Cracked Tyndareus (Screpolato, 1997) in the Chestnut Meadow
Looking down Cypress Lane
One of the statues along Cypress Lane
In the upper Botanical Garden
A preview of our next vacation
Lily Pool in the upper Botanical Garden
Star Fountain
Capricorn (in the Island Basin)

Fountain of Oceanus with Bird
David with the Head of Goliath
The Piñata (Pentolaccia)
Preservation never stops!
A real live Etrog!

We left the grounds and had a very nice lunch at La Casalinga (“The Housewife”), which we’d tried to visit on Tuesday (it’s mentioned in Rick Steves, so too many tourists like us know about it and we couldn’t get in that day).

Refreshed, we returned to tackle the main event – the Pitti Palace. We started, as one does, with the Palatine Gallery, which has 28 rooms (plus parts of the Royal Apartments), more than 500 paintings (mostly Renaissance), and very few labels.

Boboli Gardens from Pitti Palace

Napoleon’s Bathroom
Amore Dormiente (Carvaggio)
La Carita (Bartolini)
Ceiling of the Room of Saturn
Ritratto di giovane con pomo (Rafael)
Room of Jupiter Ceiling
La Vittoria (Consani)
Ceiling of the Room of Apollo
The Three Graces (Rubens)
Cleopatra (Rene)
The art goes on and on and on….
Venere (Canova) in the Room of Venus
Ceiling of the Room of Venus
Room of the Niches

We thought about leaving, but there were more sub-museums to visit: Costume and Design (where I took no photos) and Modern Art (which starts in the 18th Century).

Eve tempted by the Serpent (Bezzouli)
Robinson Crusoe and Friday
Perseus in the Loggia dei Lanzi (Fanfani)
To Victor Emanuelle II King of Italy from the Muncipality of Perguia
View of the Otrarno

There was one more sub-museum to visit, the Treasury of the Grand Dukes, but we’d reached our limit of amazing art for the day and made our escape.

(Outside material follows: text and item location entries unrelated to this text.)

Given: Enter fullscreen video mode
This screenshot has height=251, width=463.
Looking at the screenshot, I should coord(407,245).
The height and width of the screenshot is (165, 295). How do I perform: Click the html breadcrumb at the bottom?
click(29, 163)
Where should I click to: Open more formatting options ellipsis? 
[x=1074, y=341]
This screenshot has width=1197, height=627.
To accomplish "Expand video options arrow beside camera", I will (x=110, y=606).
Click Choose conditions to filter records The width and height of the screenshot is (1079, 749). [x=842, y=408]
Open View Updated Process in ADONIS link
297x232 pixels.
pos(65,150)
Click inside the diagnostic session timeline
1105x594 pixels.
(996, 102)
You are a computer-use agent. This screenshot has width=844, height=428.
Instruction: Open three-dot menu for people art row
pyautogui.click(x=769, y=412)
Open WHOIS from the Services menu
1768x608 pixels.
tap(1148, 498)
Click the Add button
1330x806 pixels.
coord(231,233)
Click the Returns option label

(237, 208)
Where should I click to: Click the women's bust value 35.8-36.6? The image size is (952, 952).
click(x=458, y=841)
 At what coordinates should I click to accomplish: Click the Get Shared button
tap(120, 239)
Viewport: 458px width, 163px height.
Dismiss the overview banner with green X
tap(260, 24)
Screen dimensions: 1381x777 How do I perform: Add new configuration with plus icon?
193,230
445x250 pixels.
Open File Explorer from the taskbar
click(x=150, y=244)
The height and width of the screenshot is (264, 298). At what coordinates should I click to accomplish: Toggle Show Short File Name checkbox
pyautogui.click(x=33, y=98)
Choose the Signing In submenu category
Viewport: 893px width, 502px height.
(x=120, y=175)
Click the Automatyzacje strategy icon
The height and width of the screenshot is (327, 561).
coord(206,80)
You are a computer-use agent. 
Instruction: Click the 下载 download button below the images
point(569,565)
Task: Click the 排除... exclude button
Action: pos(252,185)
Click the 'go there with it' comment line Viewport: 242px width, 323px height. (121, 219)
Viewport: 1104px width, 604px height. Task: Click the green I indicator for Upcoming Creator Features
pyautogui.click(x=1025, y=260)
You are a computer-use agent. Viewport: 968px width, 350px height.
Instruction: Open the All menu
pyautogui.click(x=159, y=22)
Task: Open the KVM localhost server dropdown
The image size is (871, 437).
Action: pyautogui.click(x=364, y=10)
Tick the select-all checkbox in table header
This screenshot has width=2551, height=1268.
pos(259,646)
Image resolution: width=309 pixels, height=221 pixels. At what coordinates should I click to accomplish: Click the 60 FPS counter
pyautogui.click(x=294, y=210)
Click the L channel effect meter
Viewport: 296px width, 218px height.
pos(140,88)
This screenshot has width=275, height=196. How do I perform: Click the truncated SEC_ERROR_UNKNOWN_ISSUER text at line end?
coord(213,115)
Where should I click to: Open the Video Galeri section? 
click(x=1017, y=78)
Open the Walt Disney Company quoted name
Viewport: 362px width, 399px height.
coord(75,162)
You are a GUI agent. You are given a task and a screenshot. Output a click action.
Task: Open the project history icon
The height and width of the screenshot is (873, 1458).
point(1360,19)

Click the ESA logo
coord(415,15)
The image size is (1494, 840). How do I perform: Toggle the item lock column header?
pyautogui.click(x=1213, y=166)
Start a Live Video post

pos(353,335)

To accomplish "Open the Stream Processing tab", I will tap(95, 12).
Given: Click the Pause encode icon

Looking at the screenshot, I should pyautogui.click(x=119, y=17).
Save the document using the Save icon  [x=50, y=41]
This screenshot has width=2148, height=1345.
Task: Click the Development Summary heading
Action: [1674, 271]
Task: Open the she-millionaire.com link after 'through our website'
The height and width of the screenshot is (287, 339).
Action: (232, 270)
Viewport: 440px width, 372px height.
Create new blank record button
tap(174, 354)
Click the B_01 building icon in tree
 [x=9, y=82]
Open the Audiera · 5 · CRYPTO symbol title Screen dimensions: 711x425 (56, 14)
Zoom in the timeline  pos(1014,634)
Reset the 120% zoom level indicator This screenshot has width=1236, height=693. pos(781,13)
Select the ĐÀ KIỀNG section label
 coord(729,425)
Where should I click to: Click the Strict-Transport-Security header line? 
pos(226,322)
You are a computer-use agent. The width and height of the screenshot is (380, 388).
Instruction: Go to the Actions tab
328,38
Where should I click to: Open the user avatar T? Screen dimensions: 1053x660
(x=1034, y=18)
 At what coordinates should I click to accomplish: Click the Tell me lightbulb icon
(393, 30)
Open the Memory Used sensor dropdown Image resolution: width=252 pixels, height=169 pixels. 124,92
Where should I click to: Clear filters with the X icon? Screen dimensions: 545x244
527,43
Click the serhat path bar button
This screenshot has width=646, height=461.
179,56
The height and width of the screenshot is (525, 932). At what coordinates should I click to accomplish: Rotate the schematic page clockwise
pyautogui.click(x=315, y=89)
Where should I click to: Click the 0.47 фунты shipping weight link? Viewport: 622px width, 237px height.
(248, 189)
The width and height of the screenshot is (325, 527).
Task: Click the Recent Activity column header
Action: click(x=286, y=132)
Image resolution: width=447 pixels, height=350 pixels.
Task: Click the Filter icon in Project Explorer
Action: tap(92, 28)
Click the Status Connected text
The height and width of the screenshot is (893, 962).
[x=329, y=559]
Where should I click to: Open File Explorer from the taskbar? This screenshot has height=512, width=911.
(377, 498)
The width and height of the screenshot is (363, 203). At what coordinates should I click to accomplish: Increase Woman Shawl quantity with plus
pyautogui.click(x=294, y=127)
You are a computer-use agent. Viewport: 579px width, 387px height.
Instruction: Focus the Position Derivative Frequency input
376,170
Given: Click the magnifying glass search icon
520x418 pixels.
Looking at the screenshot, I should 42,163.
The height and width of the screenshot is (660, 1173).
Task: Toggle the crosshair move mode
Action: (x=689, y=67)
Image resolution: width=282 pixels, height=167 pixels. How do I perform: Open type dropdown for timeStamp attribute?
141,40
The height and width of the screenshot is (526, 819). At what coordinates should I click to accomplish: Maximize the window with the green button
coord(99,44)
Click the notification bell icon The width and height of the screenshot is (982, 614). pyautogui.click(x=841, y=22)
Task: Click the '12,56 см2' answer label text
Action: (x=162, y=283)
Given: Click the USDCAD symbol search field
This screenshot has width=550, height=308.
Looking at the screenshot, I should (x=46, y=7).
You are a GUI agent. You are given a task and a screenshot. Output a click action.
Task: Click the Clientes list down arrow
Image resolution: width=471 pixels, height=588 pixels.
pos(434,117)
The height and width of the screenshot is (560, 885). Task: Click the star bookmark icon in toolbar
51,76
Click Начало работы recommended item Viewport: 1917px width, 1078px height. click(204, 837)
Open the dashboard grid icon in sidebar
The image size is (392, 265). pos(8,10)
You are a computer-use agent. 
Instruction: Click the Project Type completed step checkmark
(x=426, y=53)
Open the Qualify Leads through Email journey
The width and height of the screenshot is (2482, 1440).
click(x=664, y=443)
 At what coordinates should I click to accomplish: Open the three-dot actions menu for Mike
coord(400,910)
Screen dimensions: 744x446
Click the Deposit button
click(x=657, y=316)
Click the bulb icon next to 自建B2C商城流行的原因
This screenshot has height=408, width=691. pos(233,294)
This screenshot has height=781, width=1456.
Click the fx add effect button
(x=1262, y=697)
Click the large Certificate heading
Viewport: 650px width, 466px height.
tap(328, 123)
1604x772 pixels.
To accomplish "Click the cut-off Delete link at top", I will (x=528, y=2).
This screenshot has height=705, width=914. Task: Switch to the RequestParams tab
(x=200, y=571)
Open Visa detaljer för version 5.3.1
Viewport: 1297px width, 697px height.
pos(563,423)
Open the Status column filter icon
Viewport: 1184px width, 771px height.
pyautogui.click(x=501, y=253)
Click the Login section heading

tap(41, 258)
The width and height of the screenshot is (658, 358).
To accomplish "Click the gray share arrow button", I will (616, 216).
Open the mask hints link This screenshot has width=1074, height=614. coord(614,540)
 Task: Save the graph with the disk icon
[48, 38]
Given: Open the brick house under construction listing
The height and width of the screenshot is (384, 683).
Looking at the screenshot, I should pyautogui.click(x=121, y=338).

It’s been a long day at the Pitti Palace

The weather had improved while we were inside and we took a leisurely walk back to the apartment, with only a brief stop to admire the bronze pig in the Mercato del Porcellino.

Fontana del Porcellino

We found tonight’s dinner restaurant through The Fork which has restaurant reviews, a booking service, and discounts. Our choice tonight was the Palazzo Castri 1874, which offered Tuscan cuisine and 50% off all food items! It was wonderful, and we left very happy (and with half a bottle of wine for tomorrow’s dinner). Visit the restaurant if you come to Florence; check out TheFork if you travel to Europe.